**** Data

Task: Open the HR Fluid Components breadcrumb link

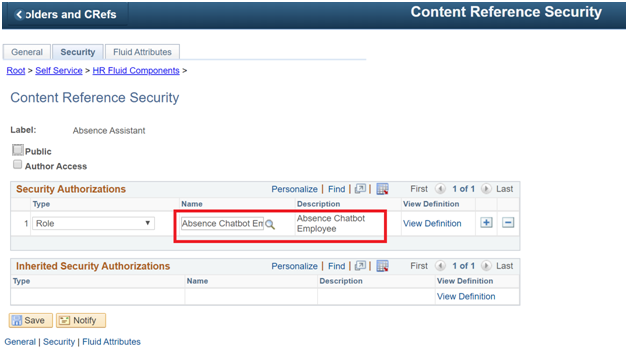Action: tap(136, 70)
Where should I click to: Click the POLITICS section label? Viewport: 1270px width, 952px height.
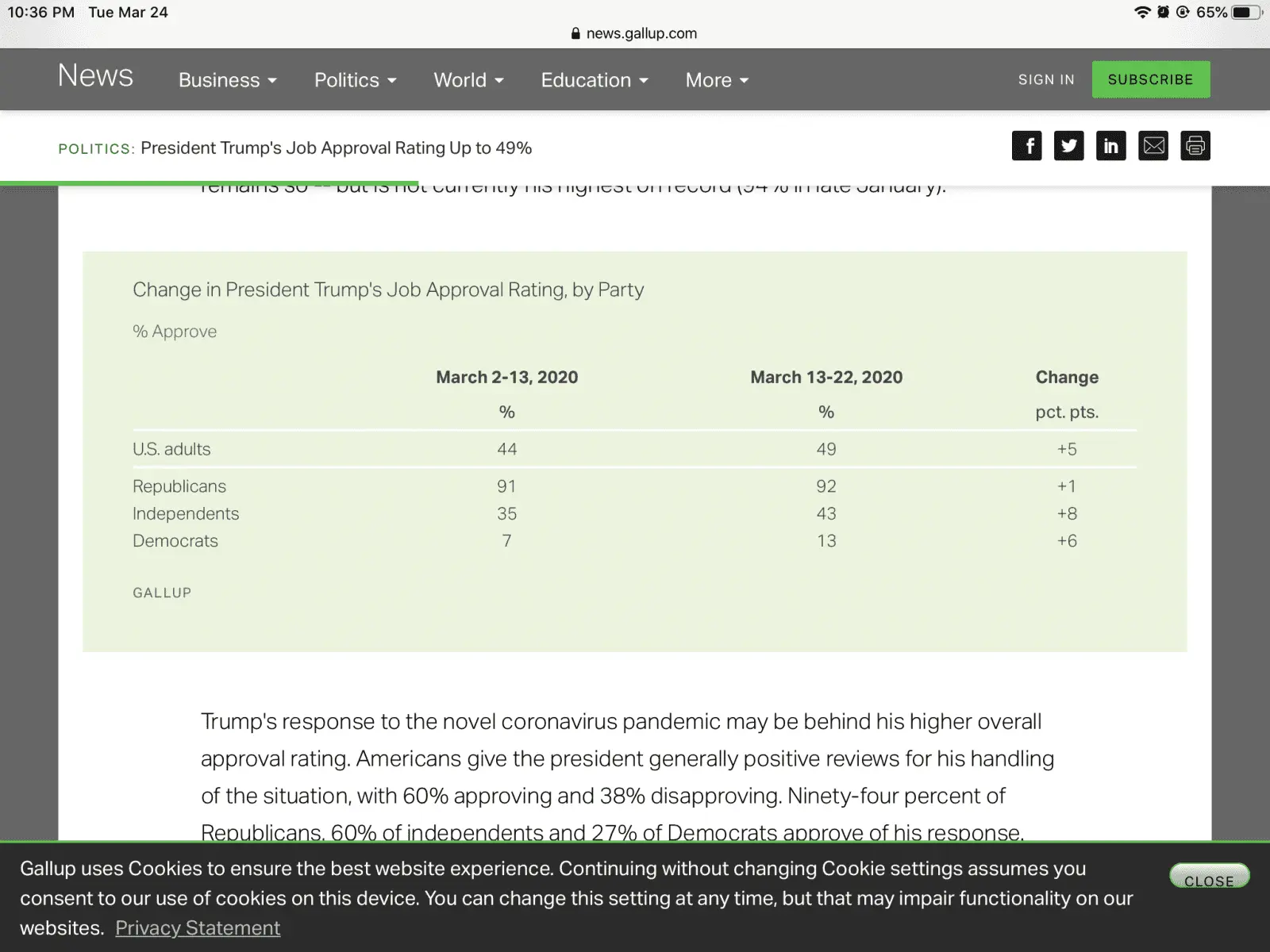point(95,149)
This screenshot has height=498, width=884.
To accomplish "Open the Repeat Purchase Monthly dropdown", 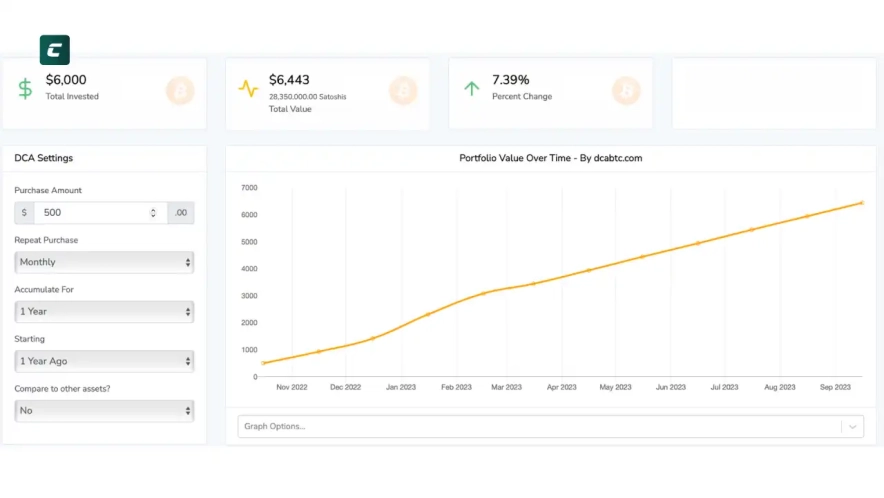I will point(104,262).
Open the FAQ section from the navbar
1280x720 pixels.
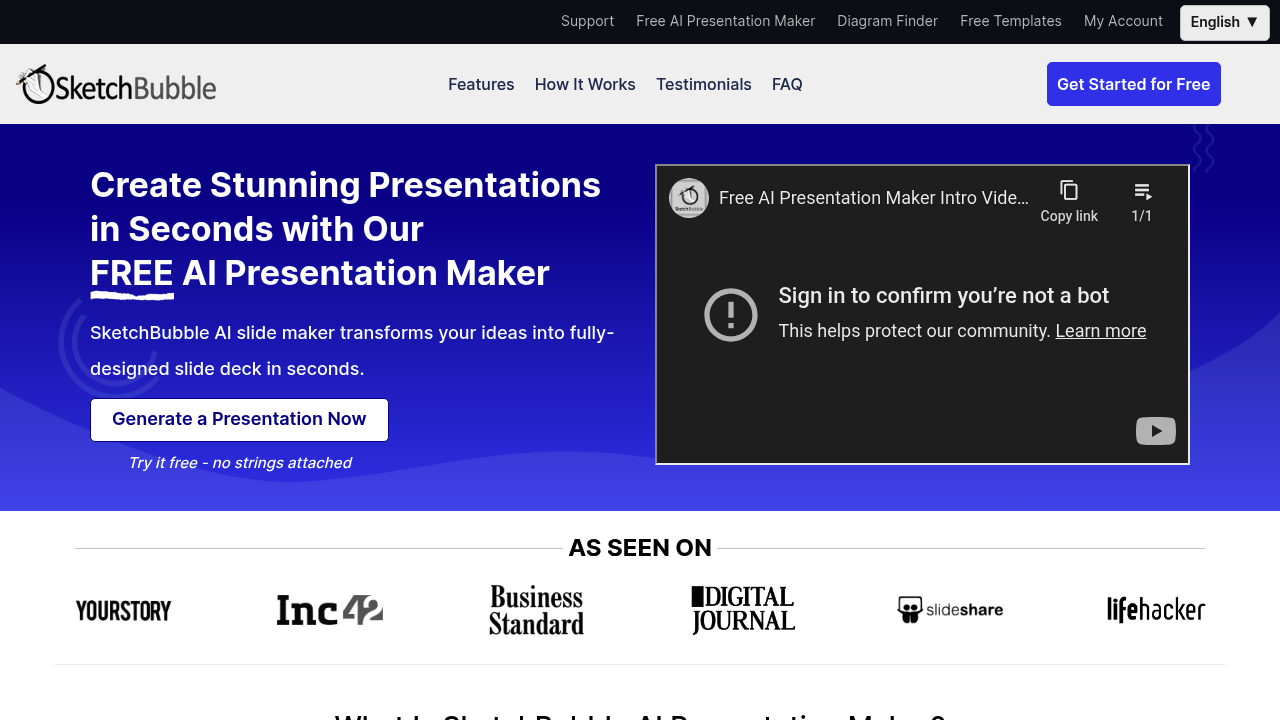click(787, 84)
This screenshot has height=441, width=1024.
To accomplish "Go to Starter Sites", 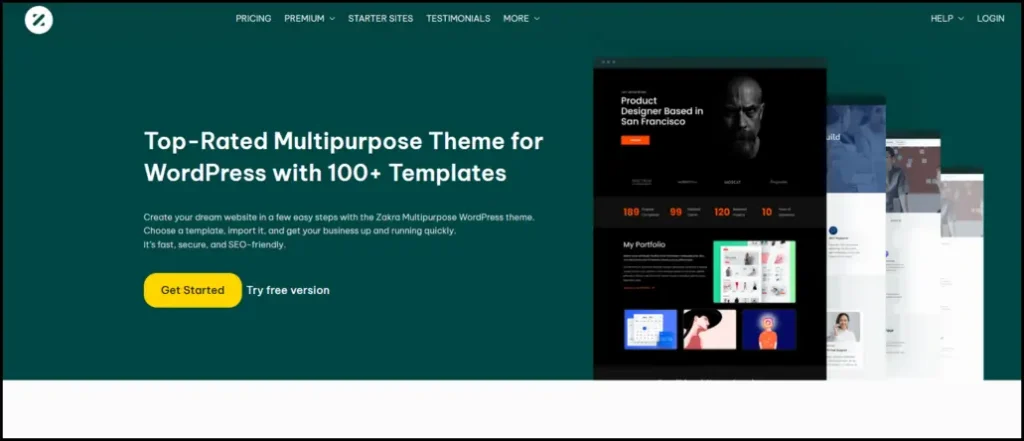I will (x=380, y=18).
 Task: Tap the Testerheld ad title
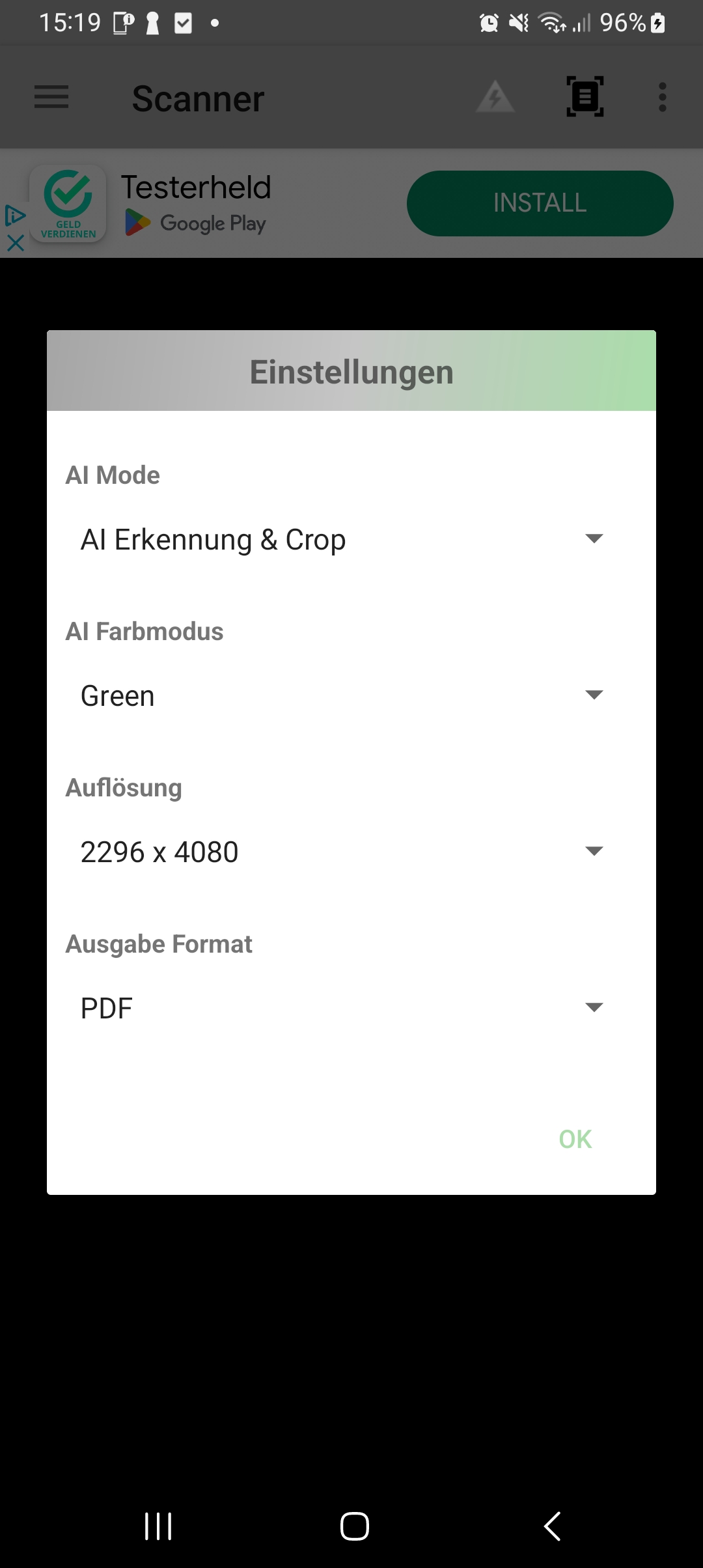pyautogui.click(x=196, y=188)
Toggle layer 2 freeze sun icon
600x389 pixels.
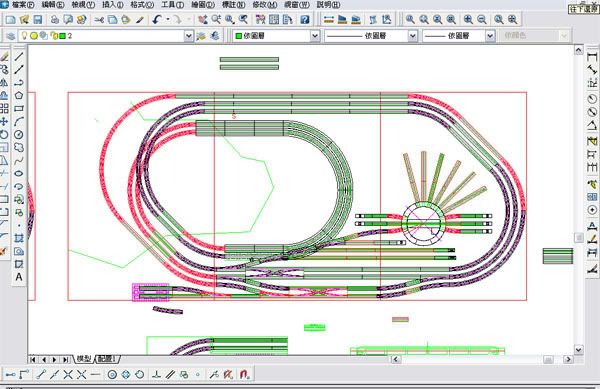(x=34, y=36)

********

**What you should do**
Where the string "This" turns up in a line of the data above, copy that whole line.

**Answer for the task**
This screenshot has height=498, width=884.
This screenshot has height=441, width=1024.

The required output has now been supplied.